Please write out all of the records below exactly as they appear.
[[ SUPPLIED MATERIAL open ]]
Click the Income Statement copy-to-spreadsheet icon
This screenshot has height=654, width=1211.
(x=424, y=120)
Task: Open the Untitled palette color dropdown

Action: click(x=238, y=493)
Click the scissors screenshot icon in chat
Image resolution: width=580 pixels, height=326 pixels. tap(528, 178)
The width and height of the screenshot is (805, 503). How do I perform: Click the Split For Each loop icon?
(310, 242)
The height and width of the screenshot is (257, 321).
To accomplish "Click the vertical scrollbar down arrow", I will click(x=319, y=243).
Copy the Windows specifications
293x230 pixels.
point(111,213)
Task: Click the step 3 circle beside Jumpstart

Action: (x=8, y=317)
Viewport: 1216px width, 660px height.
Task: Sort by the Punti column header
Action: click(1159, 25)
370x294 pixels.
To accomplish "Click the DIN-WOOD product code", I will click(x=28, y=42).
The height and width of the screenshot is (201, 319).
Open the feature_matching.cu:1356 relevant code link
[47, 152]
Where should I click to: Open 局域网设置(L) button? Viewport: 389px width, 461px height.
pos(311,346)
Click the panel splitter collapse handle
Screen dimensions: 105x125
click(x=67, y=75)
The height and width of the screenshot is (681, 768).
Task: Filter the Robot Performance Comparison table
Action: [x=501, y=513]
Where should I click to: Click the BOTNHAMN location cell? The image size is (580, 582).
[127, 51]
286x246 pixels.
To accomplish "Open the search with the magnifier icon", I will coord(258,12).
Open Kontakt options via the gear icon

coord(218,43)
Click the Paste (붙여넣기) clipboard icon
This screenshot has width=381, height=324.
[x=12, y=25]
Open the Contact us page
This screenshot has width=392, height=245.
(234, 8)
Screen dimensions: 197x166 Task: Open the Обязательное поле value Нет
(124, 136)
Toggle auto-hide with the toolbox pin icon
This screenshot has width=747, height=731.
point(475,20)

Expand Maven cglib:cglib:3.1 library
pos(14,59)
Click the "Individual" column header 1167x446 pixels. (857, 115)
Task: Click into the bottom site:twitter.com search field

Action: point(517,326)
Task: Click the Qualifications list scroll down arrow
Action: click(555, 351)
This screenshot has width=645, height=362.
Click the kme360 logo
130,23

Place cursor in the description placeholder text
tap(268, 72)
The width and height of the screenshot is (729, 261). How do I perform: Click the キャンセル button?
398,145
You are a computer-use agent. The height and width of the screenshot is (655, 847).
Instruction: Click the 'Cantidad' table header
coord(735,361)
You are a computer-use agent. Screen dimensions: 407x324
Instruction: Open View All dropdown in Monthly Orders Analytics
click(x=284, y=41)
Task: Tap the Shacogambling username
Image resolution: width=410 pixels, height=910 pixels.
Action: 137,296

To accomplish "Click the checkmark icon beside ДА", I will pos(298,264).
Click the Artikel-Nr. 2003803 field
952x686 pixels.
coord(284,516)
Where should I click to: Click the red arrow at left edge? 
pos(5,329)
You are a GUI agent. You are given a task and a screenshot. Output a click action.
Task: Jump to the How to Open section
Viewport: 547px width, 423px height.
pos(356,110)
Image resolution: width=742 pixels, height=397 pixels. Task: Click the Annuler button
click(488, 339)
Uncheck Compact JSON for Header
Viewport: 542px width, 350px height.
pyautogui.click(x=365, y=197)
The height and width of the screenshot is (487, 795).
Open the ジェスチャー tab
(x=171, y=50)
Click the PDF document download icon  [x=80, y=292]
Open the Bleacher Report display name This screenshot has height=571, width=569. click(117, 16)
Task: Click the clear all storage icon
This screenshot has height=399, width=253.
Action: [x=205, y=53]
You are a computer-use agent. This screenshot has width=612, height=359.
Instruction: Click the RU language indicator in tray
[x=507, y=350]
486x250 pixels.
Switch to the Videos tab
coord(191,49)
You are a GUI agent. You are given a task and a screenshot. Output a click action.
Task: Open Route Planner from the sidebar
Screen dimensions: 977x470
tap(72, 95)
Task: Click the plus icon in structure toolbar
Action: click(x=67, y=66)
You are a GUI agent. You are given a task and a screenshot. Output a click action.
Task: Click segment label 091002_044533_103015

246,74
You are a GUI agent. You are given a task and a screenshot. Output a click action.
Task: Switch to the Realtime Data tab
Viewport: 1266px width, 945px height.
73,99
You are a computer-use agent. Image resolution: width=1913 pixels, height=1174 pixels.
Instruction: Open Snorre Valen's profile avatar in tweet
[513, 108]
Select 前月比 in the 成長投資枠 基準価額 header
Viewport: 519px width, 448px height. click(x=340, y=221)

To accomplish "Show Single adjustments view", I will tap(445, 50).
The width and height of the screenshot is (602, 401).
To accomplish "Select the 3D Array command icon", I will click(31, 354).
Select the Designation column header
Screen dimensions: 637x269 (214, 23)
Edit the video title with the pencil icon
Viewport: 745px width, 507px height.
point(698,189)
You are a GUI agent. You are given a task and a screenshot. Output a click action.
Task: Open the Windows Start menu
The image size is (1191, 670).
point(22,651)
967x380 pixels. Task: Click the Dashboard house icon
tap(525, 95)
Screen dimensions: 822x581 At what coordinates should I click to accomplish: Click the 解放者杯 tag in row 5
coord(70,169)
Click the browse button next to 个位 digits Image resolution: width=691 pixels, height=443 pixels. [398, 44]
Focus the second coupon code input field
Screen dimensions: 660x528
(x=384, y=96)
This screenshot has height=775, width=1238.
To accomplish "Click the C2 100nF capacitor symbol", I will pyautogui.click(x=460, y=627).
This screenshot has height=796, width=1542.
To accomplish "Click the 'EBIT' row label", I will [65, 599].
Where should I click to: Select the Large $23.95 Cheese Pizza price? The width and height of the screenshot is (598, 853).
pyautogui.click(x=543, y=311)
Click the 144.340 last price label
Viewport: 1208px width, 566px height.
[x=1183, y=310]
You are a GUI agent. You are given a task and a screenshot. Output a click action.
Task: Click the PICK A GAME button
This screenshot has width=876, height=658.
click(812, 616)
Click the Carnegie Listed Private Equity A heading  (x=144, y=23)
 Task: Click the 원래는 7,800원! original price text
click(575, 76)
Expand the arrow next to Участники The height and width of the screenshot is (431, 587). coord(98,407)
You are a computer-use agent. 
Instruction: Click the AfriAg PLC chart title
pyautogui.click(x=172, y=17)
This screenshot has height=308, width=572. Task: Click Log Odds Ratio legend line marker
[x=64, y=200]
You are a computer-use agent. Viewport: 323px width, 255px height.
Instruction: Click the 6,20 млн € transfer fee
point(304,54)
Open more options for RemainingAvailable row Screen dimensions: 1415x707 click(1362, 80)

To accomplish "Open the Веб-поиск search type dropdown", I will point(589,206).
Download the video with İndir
[[ SUPPLIED MATERIAL closed ]]
:: REPLY TO THE TASK ::
Click the Income Statement copy-to-spreadsheet icon
This screenshot has height=654, width=1211.
(x=424, y=120)
Task: Open the Untitled palette color dropdown

Action: click(x=238, y=493)
Click the scissors screenshot icon in chat
Image resolution: width=580 pixels, height=326 pixels. tap(528, 178)
The width and height of the screenshot is (805, 503). How do I perform: Click the Split For Each loop icon?
(310, 242)
The height and width of the screenshot is (257, 321).
To accomplish "Click the vertical scrollbar down arrow", I will click(x=319, y=243).
Copy the Windows specifications
293x230 pixels.
point(111,213)
Task: Click the step 3 circle beside Jumpstart

Action: (x=8, y=317)
Viewport: 1216px width, 660px height.
Task: Sort by the Punti column header
Action: click(1159, 25)
370x294 pixels.
To accomplish "Click the DIN-WOOD product code", I will click(x=28, y=42).
The height and width of the screenshot is (201, 319).
Open the feature_matching.cu:1356 relevant code link
[47, 152]
Where should I click to: Open 局域网设置(L) button? Viewport: 389px width, 461px height.
pos(311,346)
Click the panel splitter collapse handle
Screen dimensions: 105x125
click(x=67, y=75)
The height and width of the screenshot is (681, 768).
Task: Filter the Robot Performance Comparison table
Action: [x=501, y=513]
Where should I click to: Click the BOTNHAMN location cell? The image size is (580, 582).
[127, 51]
286x246 pixels.
To accomplish "Open the search with the magnifier icon", I will coord(258,12).
Open Kontakt options via the gear icon

coord(218,43)
Click the Paste (붙여넣기) clipboard icon
This screenshot has width=381, height=324.
[x=12, y=25]
Open the Contact us page
This screenshot has width=392, height=245.
(234, 8)
Screen dimensions: 197x166 Task: Open the Обязательное поле value Нет
(124, 136)
Toggle auto-hide with the toolbox pin icon
This screenshot has width=747, height=731.
point(475,20)

Expand Maven cglib:cglib:3.1 library
pos(14,59)
Click the "Individual" column header 1167x446 pixels. (857, 115)
Task: Click into the bottom site:twitter.com search field

Action: point(517,326)
Task: Click the Qualifications list scroll down arrow
Action: click(555, 351)
This screenshot has width=645, height=362.
Click the kme360 logo
130,23

Place cursor in the description placeholder text
tap(268, 72)
The width and height of the screenshot is (729, 261). How do I perform: Click the キャンセル button?
398,145
You are a computer-use agent. The height and width of the screenshot is (655, 847).
Instruction: Click the 'Cantidad' table header
coord(735,361)
You are a computer-use agent. Screen dimensions: 407x324
Instruction: Open View All dropdown in Monthly Orders Analytics
click(x=284, y=41)
Task: Tap the Shacogambling username
Image resolution: width=410 pixels, height=910 pixels.
Action: 137,296

To accomplish "Click the checkmark icon beside ДА", I will pos(298,264).
Click the Artikel-Nr. 2003803 field
952x686 pixels.
coord(284,516)
Where should I click to: Click the red arrow at left edge? 
pos(5,329)
You are a GUI agent. You are given a task and a screenshot. Output a click action.
Task: Jump to the How to Open section
Viewport: 547px width, 423px height.
pos(356,110)
Image resolution: width=742 pixels, height=397 pixels. Task: Click the Annuler button
click(488, 339)
Uncheck Compact JSON for Header
Viewport: 542px width, 350px height.
pyautogui.click(x=365, y=197)
The height and width of the screenshot is (487, 795).
Open the ジェスチャー tab
(x=171, y=50)
Click the PDF document download icon  [x=80, y=292]
Open the Bleacher Report display name This screenshot has height=571, width=569. click(117, 16)
Task: Click the clear all storage icon
This screenshot has height=399, width=253.
Action: [x=205, y=53]
You are a computer-use agent. This screenshot has width=612, height=359.
Instruction: Click the RU language indicator in tray
[x=507, y=350]
486x250 pixels.
Switch to the Videos tab
coord(191,49)
You are a GUI agent. You are given a task and a screenshot. Output a click action.
Task: Open Route Planner from the sidebar
Screen dimensions: 977x470
tap(72, 95)
Task: Click the plus icon in structure toolbar
Action: click(x=67, y=66)
You are a GUI agent. You are given a task and a screenshot. Output a click action.
Task: Click segment label 091002_044533_103015

246,74
You are a GUI agent. You are given a task and a screenshot. Output a click action.
Task: Switch to the Realtime Data tab
Viewport: 1266px width, 945px height.
73,99
You are a computer-use agent. Image resolution: width=1913 pixels, height=1174 pixels.
Instruction: Open Snorre Valen's profile avatar in tweet
[513, 108]
Select 前月比 in the 成長投資枠 基準価額 header
Viewport: 519px width, 448px height. click(x=340, y=221)

To accomplish "Show Single adjustments view", I will tap(445, 50).
The width and height of the screenshot is (602, 401).
To accomplish "Select the 3D Array command icon", I will click(31, 354).
Select the Designation column header
Screen dimensions: 637x269 (214, 23)
Edit the video title with the pencil icon
Viewport: 745px width, 507px height.
point(698,189)
You are a GUI agent. You are given a task and a screenshot. Output a click action.
Task: Open the Windows Start menu
The image size is (1191, 670).
point(22,651)
967x380 pixels. Task: Click the Dashboard house icon
tap(525, 95)
Screen dimensions: 822x581 At what coordinates should I click to accomplish: Click the 解放者杯 tag in row 5
coord(70,169)
Click the browse button next to 个位 digits Image resolution: width=691 pixels, height=443 pixels. [398, 44]
Focus the second coupon code input field
Screen dimensions: 660x528
(x=384, y=96)
This screenshot has height=775, width=1238.
To accomplish "Click the C2 100nF capacitor symbol", I will pyautogui.click(x=460, y=627).
This screenshot has height=796, width=1542.
To accomplish "Click the 'EBIT' row label", I will [65, 599].
Where should I click to: Select the Large $23.95 Cheese Pizza price? The width and height of the screenshot is (598, 853).
pyautogui.click(x=543, y=311)
Click the 144.340 last price label
Viewport: 1208px width, 566px height.
[x=1183, y=310]
You are a GUI agent. You are given a task and a screenshot. Output a click action.
Task: Click the PICK A GAME button
This screenshot has width=876, height=658.
click(812, 616)
Click the Carnegie Listed Private Equity A heading  (x=144, y=23)
 Task: Click the 원래는 7,800원! original price text
click(575, 76)
Expand the arrow next to Участники The height and width of the screenshot is (431, 587). coord(98,407)
You are a computer-use agent. 
Instruction: Click the AfriAg PLC chart title
pyautogui.click(x=172, y=17)
This screenshot has height=308, width=572. Task: Click Log Odds Ratio legend line marker
[x=64, y=200]
You are a computer-use agent. Viewport: 323px width, 255px height.
Instruction: Click the 6,20 млн € transfer fee
point(304,54)
Open more options for RemainingAvailable row Screen dimensions: 1415x707 click(1362, 80)

To accomplish "Open the Веб-поиск search type dropdown", I will point(589,206).
Download the video with İndir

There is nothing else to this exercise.